» Esercizio assegnato A
Traduci in inglese questa frase del testo su Bilal e Simon: «Anche lei è un'altra straniera in casa propria.»
» Esercizio assegnato B
Prosegui il testo su Bilal e Simon a partire dall'ultima frase riportata.

» Testo fornito
————
Ogni luogo, fisico e non, è, secondo Loiret, il teatro di continui sbarramenti ed ostacoli alla comprensione ovvero alla vicinanza: tutti i personaggi si trovano ad essere, presto o tardi, estranei l'uno per l'altro – emblematico è, tale proposito, l'amplesso tra Simon e l'ex-moglie, il quale esprime il paradosso di una vicinanza fisica che è frutto di un abisso di separazione.

 

Bisogna dire, però, che l'esperienza dell'ospitalità da parte di Simon si contrappone didascalicamente a quella dei volontari che stanno al porto ad accogliere tutti gli immigrati senza interessarsi con passione a nessuno: Simon, il meno altruista tra i personaggi, si rivela il più ospitale, mentre in quella dinamica rigida che è il volontariato non possono accadere incontri né svilupparsi amicizie. Dunque è giusto dire che vi sono almeno due modi per sopportare la distanza: quella dei volontari, trasgressivi della, e nella, legge dello stato, e quella degli anarchici – Simon, appunto. Se i ruoli nel volontariato non sono interscambiabili, e nessuno, sia da una parte che dall'altra, può mai varcare i propri confini né cercare di accorciare la distanza che li separa, la prospettiva di Simon, come vedremo, non è comunque “migliore” né nelle sue cause, né tanto meno nei suoi effetti.

 

Bilal (dopo un viaggio in treno lungo quanto una stagione e scampando alle torture) giunge nel porto di Calais, che acquista i tratti dello zerbino sporco e anonimo su cui si affaccia la costa dell'Inghilterra – quella porta “a portata di mano” e, tuttavia, impenetrabile - una manica di abisso: l'orizzonte inganna la vista di colui che può solo continuare a  fuggire. In poche bracciate sembra si possa riuscire a toccare l'isola che è metafora di una nuova vita, una terra promessa. Il confine c'è, pur se invisibile: il freddo e le correnti rendono l'impresa disperata, la distanza incolmabile, ma Bilal sa che non ha scelta, sa che deve tentare con ogni mezzo di raggiungere  la sua Myna, la Meta, che come nelle favole ha un padre cattivo che la tiene chiusa in casa in attesa di un fruttuoso pretendente. Anche lei è un'altra straniera in casa propria. La storia, indecisa se trasformarsi in documentario o in romanzo, segue il giovane nei suoi pericolosi scontri con la Francia di Sarzoky: Bilal inizialmente sosta insieme ad altri centinaia di ospiti illegali in una baraccopoli dove un minuto di telefonata al cellulare può costare 10 euro, se non la vita stessa.
————
» Materiale raccolto
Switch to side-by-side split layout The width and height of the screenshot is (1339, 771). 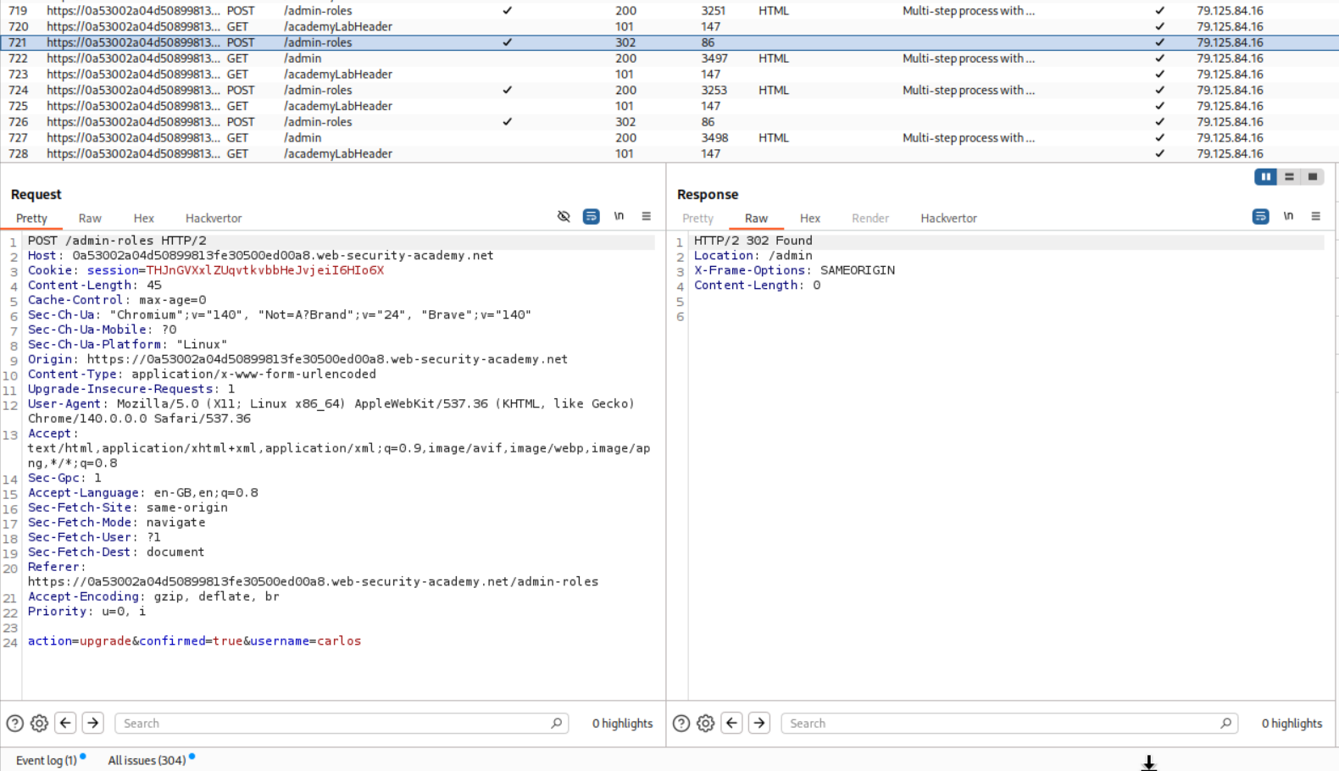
————
» Risultato dell'esercizio A
She too is another stranger in her own home.

» Risultato dell'esercizio B
 

Mentre gli altri immigrati clandestini accettano l'accoglienza part-time che alcuni cittadini offrono loro sfidando le retate della polizia, il giovane curdo, in fuga contro il tempo, si avventura in cerca di una piscina in cui allenarsi e qui trova l'aiuto di Simon; il film si fa condurre dai protagonisti verso i territori del sogno: Bilal era in Iraq “il corridore” e Simon era ai suoi tempi una promessa del nuoto olimpionico. Entrambi sono sopravvissuti alla morte del proprio sogno (di identità e di riconoscimento) e cercano adesso di ricostruirlo, senza vedere che si avviano verso un vicolo cieco. Ciò che li lega è l'inganno dolce di un gioco di proiezioni incrociate: ognuno vede nell'altro il miraggio di un qualcosa che non è stato, ma che potrebbe ancora essere. Forse è questo il marchio osceno – egoista – di ogni amicizia: l'illusione che le distanze si possano annullare, che l'amore vinca sulle differenze. L'impresa è disperata, come ogni desiderio: è irrinunciabile ed ipnotica come lo sguardo della Medusa e la volontà di attraversare la distanza non basta.

 

Quando il personaggio di Vincent Lindon, il Bill Murray dei Francesi, va a recuperare sulla riva il giovane, che ha la pelle color indaco a causa della prima prova di “attraversamento”, essi si riscaldano chiacchierando nella macchina di Simon e si riflettono l'uno nell'altro; così vicini non lo saranno mai più eppure Simon non riesce a persuadere Bilal a non compiere l'impresa impossibile. Welcome rivela la sua missione sentimentale (e non morale): confrontarsi con la forza della distanza, non in senso fisico bensì in senso emotivo. Simon non può trattenere sulla riva Bilal, non riesce a fargli cambiare idea, perché non può convincerlo: egli lo tratta come un figlio e lo lascia lottare col mare perché si renda conto che deve rinunciare, ma tutto si dimostra inutile a salvare l'ospite.

 

Bilal il mare lo solca con determinazione e coraggio, ma senza riuscire ad oltrepassare la distanza che lo separa dal suo amore “da favola”. Perché? Il dramma mette in scena la situazione umana assediata dalla distanza, gettata nella separazione e dunque nella solitudine del proprio io confinato in un corpo inerme. La distanza non provoca solo differenze e scontri, ma genera anche proiezioni capaci di confondere le immagini e illanguidire le prospettive: sembra che le sponde si possano riunire e le bocche serrare in un casto bacio. L'unione è proibita e l'accoglienza uno slogan, perché ogni uomo è un'isola, inaccessibile e indefinitamente “lontana”. Il paradosso è semplice: la vicinanza si misura attraverso la distanza, è la distanza che unisce gli uomini nell'abbandono.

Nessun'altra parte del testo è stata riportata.